Extrait présenté:
>>>>
Bien privé, bien commun et valeurs partagées – L’exemple de la haute vallée de Yellowstone aux Etats Unis

La gestion des populations de grands ongulés sauvages à l’échelle des territoires : bien privé, bien commun et valeurs partagées. L’exemple de la haute vallée de Yellowstone aux Etats Unis

Lecture de l’article : Out of administrative control : Absentee owners, resident elk and the shifting nature of wildlife management in southwestern Montana. Hobson Haggerty J. and Travis WR. Geoforum 37 (2006) pp 816-830.

 

La Vallée de la Yellowstone est située au nord-ouest des Etats Unis ; elle est célèbre dans le monde entier pour son parc national créé en 1872, soit le plus ancien parc national du monde. Ce parc abrite de nombreux grands mammifères comme des ours noirs, des grizzlys, des coyotes, des loups, des élans (orignaux), des cerfs ou encore des troupeaux sauvages de bisons et de wapitis. Ces populations d’animaux sauvages, et les cerfs notamment, dépendent en fait pour partie non seulement de l’espace protégé que représente le Parc mais aussi des espaces périphériques qui sont non-protégés et donc ouverts à la chasse. Ces espaces périphériques, régulièrement parcourus par les cerfs, sont détenus par la puissance publique (forêts notamment) mais aussi par des propriétaires privés. Ainsi sur les Districts de chasse 313 et 314 (correspondant à la haute vallée de la Yellowstone) 71% et 46% de l’habitat d’hiver de ces cerfs est situé sur des propriétés privées.

Depuis 1960, les autorités publiques en charge de la gestion des populations d’animaux sauvages semblent avoir ‘perdu le contrôle’ de la situation et ce pour deux raisons majeures :

  • L’augmentation importante des populations de cerf en lien avec la politique de protection à l’intérieur du Parc
  • Les nombreux changements de propriétaires, induisant notamment des changements de valeurs et des changements de pratiques sur les surfaces gérées en propriété privée.

 

En effet, avant 1960, la gestion des populations de cerf reposait sur un consensus entre les autorités publiques en charge de la gestion de la faune sauvage, les gestionnaires des espaces publics, les propriétaires privés et les chasseurs. Ce consensus autour de ‘valeurs écologiques communes’ rendait possible par exemple le libre accès aux propriétés privées pour les chasseurs, et la réalisation des objectifs de plans de chasse fixés par les autorités publiques, dans le cadre d’une situation ‘gagnant-gagnant’.
<<<<
Données sources:
>>>>
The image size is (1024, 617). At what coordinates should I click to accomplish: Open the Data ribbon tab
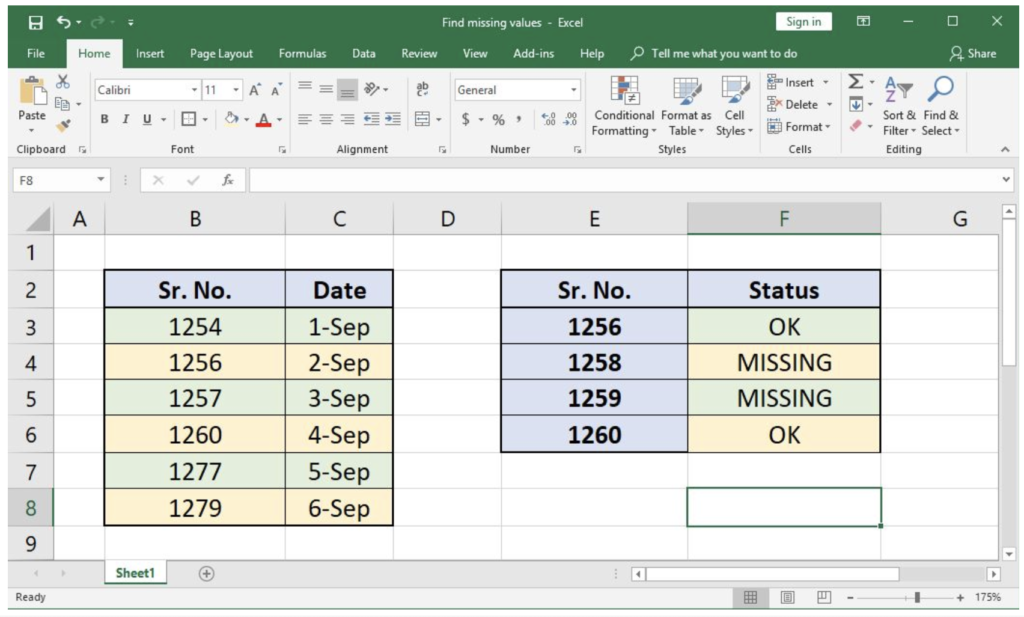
<<<<
Consigne: D'après l'extrait sur la haute vallée de Yellowstone, en quelle année le parc national a-t-il été créé ?

Tâche accomplie: En 1872.